Carbohydrate intake can vary based on your health goals as well as your activity levels and metabolic health. Low carb diets have proven to go beyond weight loss in lowering blood sugar, blood pressure, and blood triglycerides. The dietary guidelines recommend that carbs provide 45 to 65 percent of an individual’s daily calorie intake, meaning that if you eat a 2000-calorie diet, you should aim for about 220-325 grams of carbs per day.

For our clients that have weight loss as their main wellness goal, we recommend a higher protein, lower carbohydrate plan. Most of our clients are eating too many simple carbohydrates overall and consuming too much white flour, sugar, and processed foods.

Often, if our client comes to us with weight loss as their goal, we initially recommend a reduction in their carbohydrate daily consumption, often between 200 and 300 grams of carbohydrates daily. We have found with our experience that most of our clients are consuming excessive carbohydrates. When we reduce their carbohydrate intake initially, get them to eat more vegetables, drink more water, and exercise more, they successfully achieve weight loss.

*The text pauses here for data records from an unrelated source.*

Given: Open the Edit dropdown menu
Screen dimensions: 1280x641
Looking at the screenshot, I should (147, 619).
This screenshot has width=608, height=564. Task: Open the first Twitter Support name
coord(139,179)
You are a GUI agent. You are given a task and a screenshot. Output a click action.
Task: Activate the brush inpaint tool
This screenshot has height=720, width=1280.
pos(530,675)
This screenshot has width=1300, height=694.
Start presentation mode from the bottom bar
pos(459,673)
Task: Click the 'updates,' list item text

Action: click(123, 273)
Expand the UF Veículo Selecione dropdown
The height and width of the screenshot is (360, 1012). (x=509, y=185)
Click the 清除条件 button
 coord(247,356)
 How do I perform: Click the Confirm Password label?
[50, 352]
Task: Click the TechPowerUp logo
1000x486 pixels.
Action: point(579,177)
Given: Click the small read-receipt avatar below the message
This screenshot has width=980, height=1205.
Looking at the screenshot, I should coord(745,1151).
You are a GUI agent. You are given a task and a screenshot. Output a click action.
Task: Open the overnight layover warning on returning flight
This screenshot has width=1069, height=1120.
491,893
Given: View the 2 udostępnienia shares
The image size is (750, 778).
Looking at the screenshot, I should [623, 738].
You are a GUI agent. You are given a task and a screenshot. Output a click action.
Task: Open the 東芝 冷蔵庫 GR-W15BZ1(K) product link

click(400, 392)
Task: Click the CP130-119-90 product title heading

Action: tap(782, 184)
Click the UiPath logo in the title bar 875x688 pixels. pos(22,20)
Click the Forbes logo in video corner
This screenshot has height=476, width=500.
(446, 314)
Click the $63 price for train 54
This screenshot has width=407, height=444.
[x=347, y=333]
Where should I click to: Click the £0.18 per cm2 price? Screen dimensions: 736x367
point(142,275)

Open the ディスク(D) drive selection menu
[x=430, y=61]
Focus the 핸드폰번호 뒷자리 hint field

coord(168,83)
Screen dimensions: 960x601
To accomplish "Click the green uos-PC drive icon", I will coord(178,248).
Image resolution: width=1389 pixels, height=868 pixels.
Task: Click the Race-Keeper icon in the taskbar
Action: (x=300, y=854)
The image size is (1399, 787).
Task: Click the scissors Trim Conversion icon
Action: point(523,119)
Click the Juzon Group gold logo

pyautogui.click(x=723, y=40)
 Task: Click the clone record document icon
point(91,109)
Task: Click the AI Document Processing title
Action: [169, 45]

Examples of High Carb Foods to Minimize: Pasta, rice, bread, Desserts, such as cookies and cakes, candy, and sugary beverages

Examples of Low Carb Foods: Lean or grass-fed meats, chicken, turkey, fish, eggs, vegetables, nuts and seeds, oils such as coconut oil and olive oil, some fruit such as berries and apples

A Low-Carb, High-Protein Meal Plan Example:

  • Breakfast 1: Whole-Grain Oatmeal with Blueberries
  • Lunch 1: Spinach Salad with Grilled Chicken, Cucumber, Almonds, & Olive Oil Dressing
  • Dinner 1: Turkey Burger with Whole Wheat Bun, served with Sweet Potatoes
  • Breakfast 2: Egg Whites Scrambled with Avocado, Tomatoes, and Spinach
  • Lunch 2: Turkey & Hummus Lettuce Wraps with a side of Steamed Broccoli
  • Dinner 2: Spaghetti Squash with Ground Beef and Tomato Sauce
  • Breakfast 3: Plain no-sugar added Yogurt with stevia and Berries and a Chicken or Turkey Sausage Patty
  • Lunch 3: Soup with lots of vegetables and meat in it
  • Dinner 3: Bunless Cheeseburger or Turkey Burger with lots of steamed vegetables

Low Carbohydrate Snack Suggestions:

  • Celery or Apple with Nut Butter
  • Guacamole with 10 Chips
  • Homemade Kale Chips
  • Canned Tuna or Salmon
  • Hard boiled eggs
  • Meatballs
  • Beef or Turkey Jerky
  • Parmesan Cheese Crackers or Vegetables with Hummus

Quick Health Tips to Takeaway:

  1. The More Complex the Carb, the Better.
  2. Portion Control and Mindful Eating is Key.
  3. There is plenty of room for Vegetables.

Try tracking your daily carbs by using FREE apps such as My Fitness Pal and Atkins Carb & Meal Tracker. These apps can make you aware of your carbohydrate intake and provide lots of nutrition information on the food that you are eating. Knowledge is power and having this information can only help you on your wellness journey.